EBV persistence involves strict selection of latently infected B cells.
J Immunol
; 165(6): 2975-81, 2000 Sep 15.
Article
in En
| MEDLINE
| ID: mdl-10975805
ABSTRACT
EBV is found preferentially in IgD- B cells in the peripheral blood. This has led to the proposal that the recirculating memory B cell pool is the site of long-lived persistent infection. In this paper we have used CD27, a newly identified specific marker for memory B cells, to test this hypothesis. We show that EBV is tightly restricted in its expression. Less than 1 in 1000 of the infected cells in the peripheral blood are naive (IgD+, CD27-) and <1 in 250 are IgD+ memory cells.
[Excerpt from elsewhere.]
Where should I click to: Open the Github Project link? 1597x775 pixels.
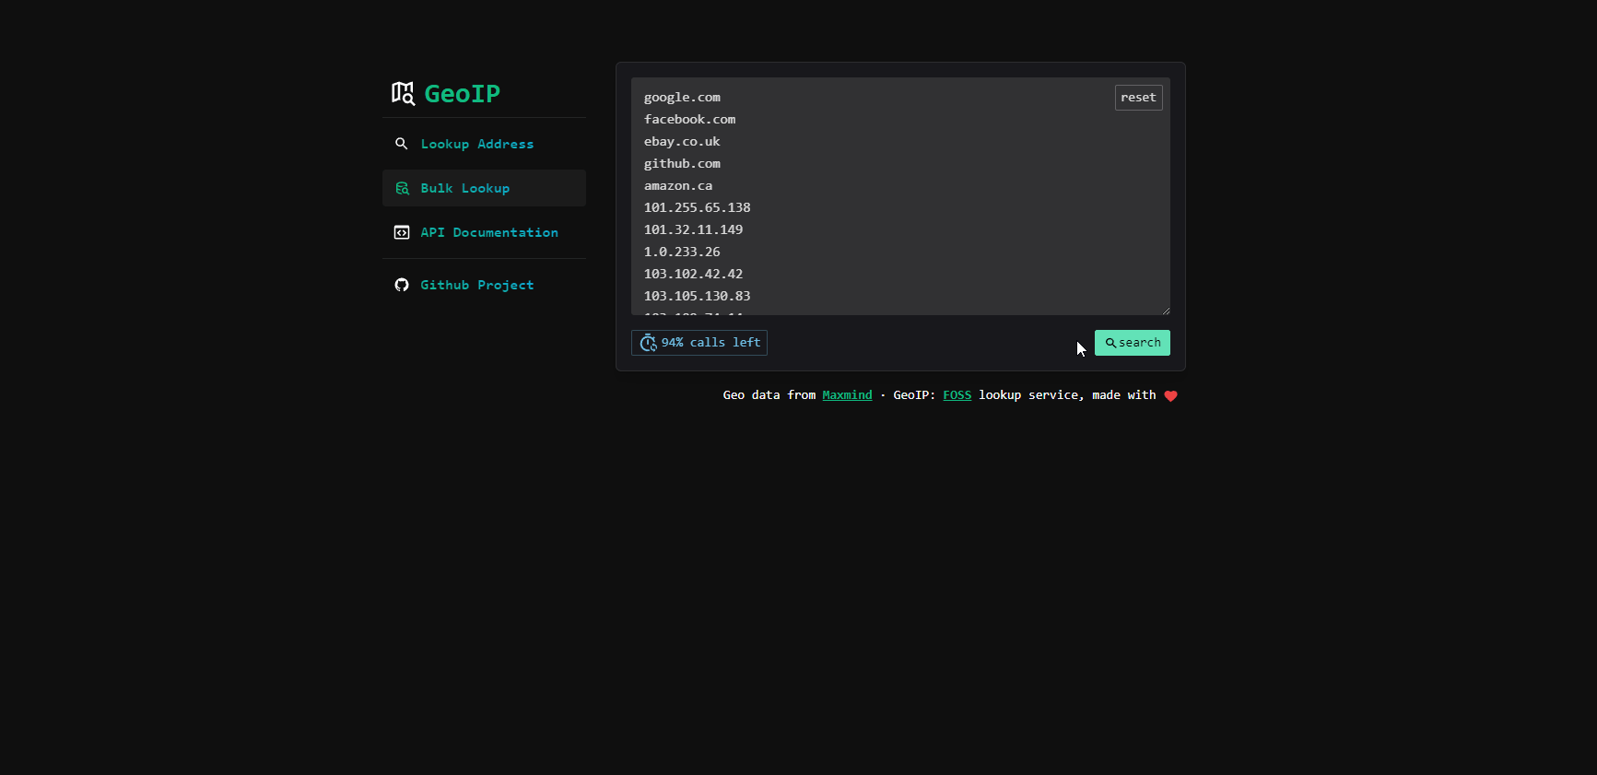(x=476, y=285)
Furthermore, EBV was undetectable in the self-renewing peripheral CD5+ or B1 cells, a subset that has not been through a germinal center. No such restriction was observed in tonsillar B cells. Therefore, the virus has access to a range of B cell subsets in the lymph nodes but is tightly restricted to a specific long-lived compartment of B cells, the IgD-, CD27+, and CD5- memory B cells, in the periphery. We suggest that access to this compartment is essential to allow the growth-promoting latent genes to be switched off to create a site of persistent infection that is neither pathogenic nor a target for immunosurveillance.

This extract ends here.